2. Player 42’s σ has fallen from 350 to ~183. This is expected, as the more games a player plays, the lower σ becomes, as we can assume the credible interval of the player’s skill is closer and closer to the reported Rating. (Note that many other players have even lower σ, because they have played more reliably throughout the season).
3. Player 137’s τ  (~0.62) is about unchanged and matches that of the system of a whole. This is expected for a player with top placement who’s wins/losses/draws have been less due to luck and more due to skill over the course of the season.

Given the structure of the Glicko/Glicko2 system, we can confidently say that Player 42’s true skill level is somewhere between ~1644 to ~2,009. Given the player’s high volatility, we should err to say that the player’s real skill is closer to this lower bound.

The completed output file can be found here.

Generating Win/Loss Probabilities

With these data, we can generate win/loss probabilities for future matchups, which is what we need for our TCG Sportsbook project.

Let’s pit the top two players against one another:

This can be done easily in R with the predict function.

# Predict the probability of Player 42 winning against Player 67
predict(season1ratings, newdata=data.frame(Player=42, Opponent=67, tng=1))

The output we receive is:

[1] 0.6926854

This means that Player 42 has a win probability of ~0.69 against Player 67 in a hypothetical match between them.

Next Steps: Deck Factors

We’ve demonstrated an ability to give players ratings based on their skill from tournament data.

The next issue we’ll have to address is that of deck strategy.

Glicko/Glicko2 (and its forebear, Elo), were made to gauge skill in low randomness games like chess. In games like these, both players come to the table with identical game pieces. Both sides have the same number of pawns, knights, rooks, bishops, etc. Both sides have these pieces in the same starting position.

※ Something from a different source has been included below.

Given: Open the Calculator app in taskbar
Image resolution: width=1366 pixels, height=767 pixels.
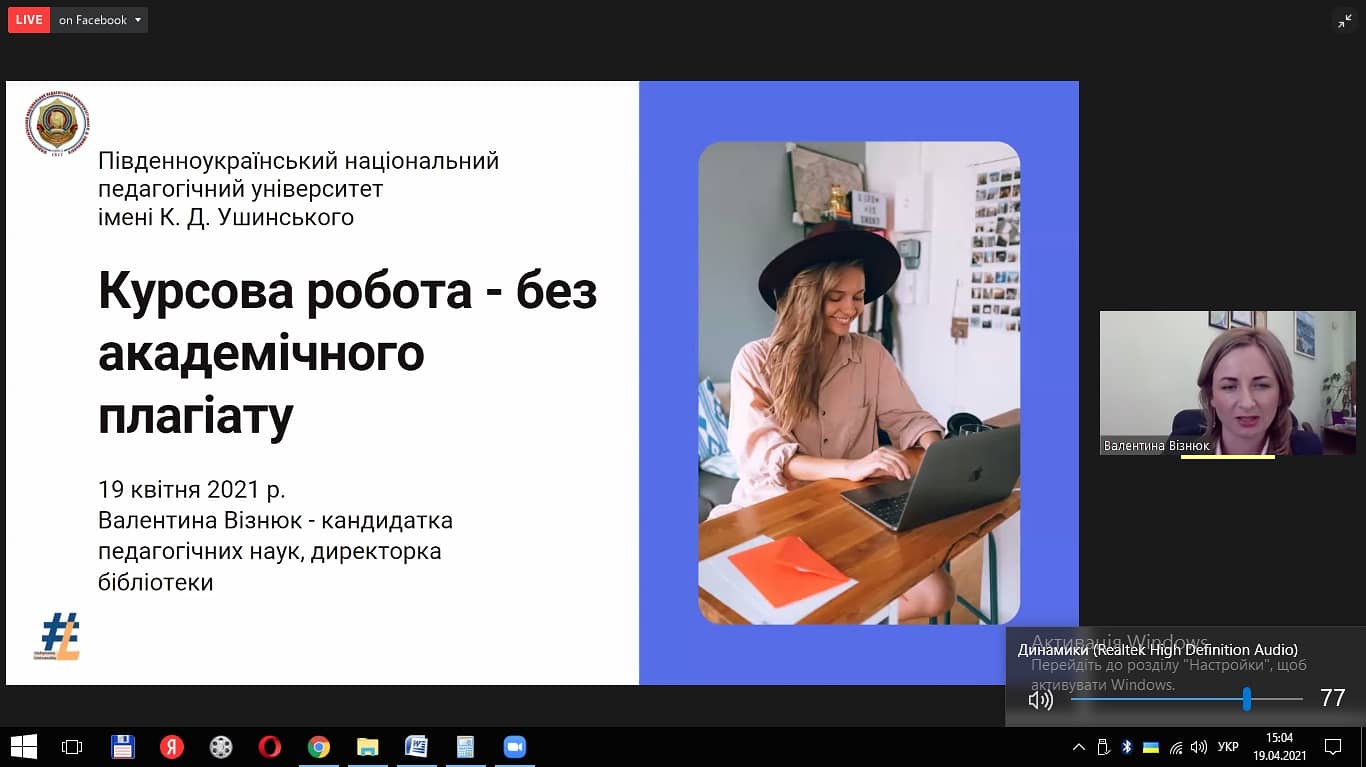Looking at the screenshot, I should click(x=465, y=747).
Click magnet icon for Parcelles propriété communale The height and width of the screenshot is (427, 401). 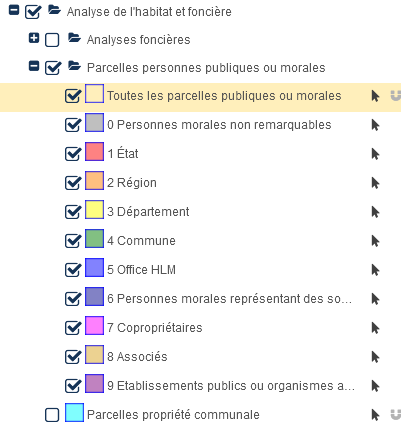point(396,415)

Trading card games have a higher level of randomness due to the cards in use (which, in part, we addressed by setting the initial Volatility at 0.6 for the algorithm). Each competitor could have a very different deck of cards, or maybe even the same theme of deck, but with a different card list.

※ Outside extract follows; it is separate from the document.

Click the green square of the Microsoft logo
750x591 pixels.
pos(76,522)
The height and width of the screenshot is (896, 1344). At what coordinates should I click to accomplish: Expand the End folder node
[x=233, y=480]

All decks don’t perform equally well against one another in every match up. Some decks are simply superior to others, or at least, have very lopsided matchups (where Deck A is three times as likely to win against Deck B, for example), ceteris paribus.

The predict function in R gives us the ability to take such factors into account via a gamma variable (Γ). We’ll use this in the next phase of the project. Γ will be the stand in for the decks in use by either player and allow us to account for how well those decks match up against one another.